💭 When the market crashed last week and HYPE plunged near $20, Hyperliquid claimed zero bad debt and full on-chain transparency — a flex few CEXs could match.
But founder Jeff Yan went further, calling out centralized exchanges for underreporting liquidations during high-volatility events.
📉 The Liquidation Debate
🧩 Hyperliquid runs fully on-chain — every order, trade, and liquidation is verifiable in real time.
⚠️ Yan alleged that Binance and others report only a fraction of real liquidations — sometimes 1 out of 1,000 — masking the real market stress.
💬 In response, CZ defended Binance, saying ecosystem players like Binance and Venus “took hundreds of millions out of their own pockets to protect users.”
📊 The Bigger Picture
🔻 The clash followed a brutal market wipeout — $19B in leveraged positions were liquidated as BTC fell from $122K to $102K.
💨 Amid chaos, Hyperliquid reportedly handled $50–70B in trading volume without downtime, while Binance briefly faced technical issues.

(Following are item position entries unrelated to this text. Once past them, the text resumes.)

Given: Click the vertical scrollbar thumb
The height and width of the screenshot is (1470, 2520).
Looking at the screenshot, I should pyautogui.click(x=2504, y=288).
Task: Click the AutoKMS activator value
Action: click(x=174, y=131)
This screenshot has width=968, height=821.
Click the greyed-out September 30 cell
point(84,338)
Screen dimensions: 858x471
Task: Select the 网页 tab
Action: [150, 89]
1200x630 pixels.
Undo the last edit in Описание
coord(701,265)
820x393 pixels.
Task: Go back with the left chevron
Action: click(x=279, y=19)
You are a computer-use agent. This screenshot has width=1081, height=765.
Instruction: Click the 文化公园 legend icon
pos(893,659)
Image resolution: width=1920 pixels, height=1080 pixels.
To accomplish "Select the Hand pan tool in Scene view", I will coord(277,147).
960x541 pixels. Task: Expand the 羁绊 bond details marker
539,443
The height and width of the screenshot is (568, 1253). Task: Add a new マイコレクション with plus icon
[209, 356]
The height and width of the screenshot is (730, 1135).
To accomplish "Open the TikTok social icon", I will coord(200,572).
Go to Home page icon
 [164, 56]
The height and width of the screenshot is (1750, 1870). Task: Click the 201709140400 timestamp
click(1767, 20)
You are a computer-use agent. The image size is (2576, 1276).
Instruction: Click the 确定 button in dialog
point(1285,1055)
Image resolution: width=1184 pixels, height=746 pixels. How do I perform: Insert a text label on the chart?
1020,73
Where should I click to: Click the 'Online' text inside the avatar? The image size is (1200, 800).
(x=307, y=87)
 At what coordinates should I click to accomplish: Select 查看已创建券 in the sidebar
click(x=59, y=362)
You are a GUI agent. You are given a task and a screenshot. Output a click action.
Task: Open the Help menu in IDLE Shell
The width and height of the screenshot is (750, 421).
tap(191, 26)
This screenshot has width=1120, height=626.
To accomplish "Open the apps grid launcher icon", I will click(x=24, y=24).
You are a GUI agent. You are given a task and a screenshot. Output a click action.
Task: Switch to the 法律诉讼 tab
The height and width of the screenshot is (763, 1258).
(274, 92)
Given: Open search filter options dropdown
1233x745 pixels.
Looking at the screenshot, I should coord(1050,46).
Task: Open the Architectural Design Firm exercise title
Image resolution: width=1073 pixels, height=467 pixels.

🤝 Notably, Jeff Yan once joined the Binance Labs Incubation Program back in 2018 — making this confrontation even more symbolic.
💬 Expert Take
🧠 Hyperliquid is positioning itself as the “anti-CEX,” proving that transparency isn’t just a buzzword when every trade lives on-chain. Meanwhile, Binance remains the liquidity king — but at what cost to visibility?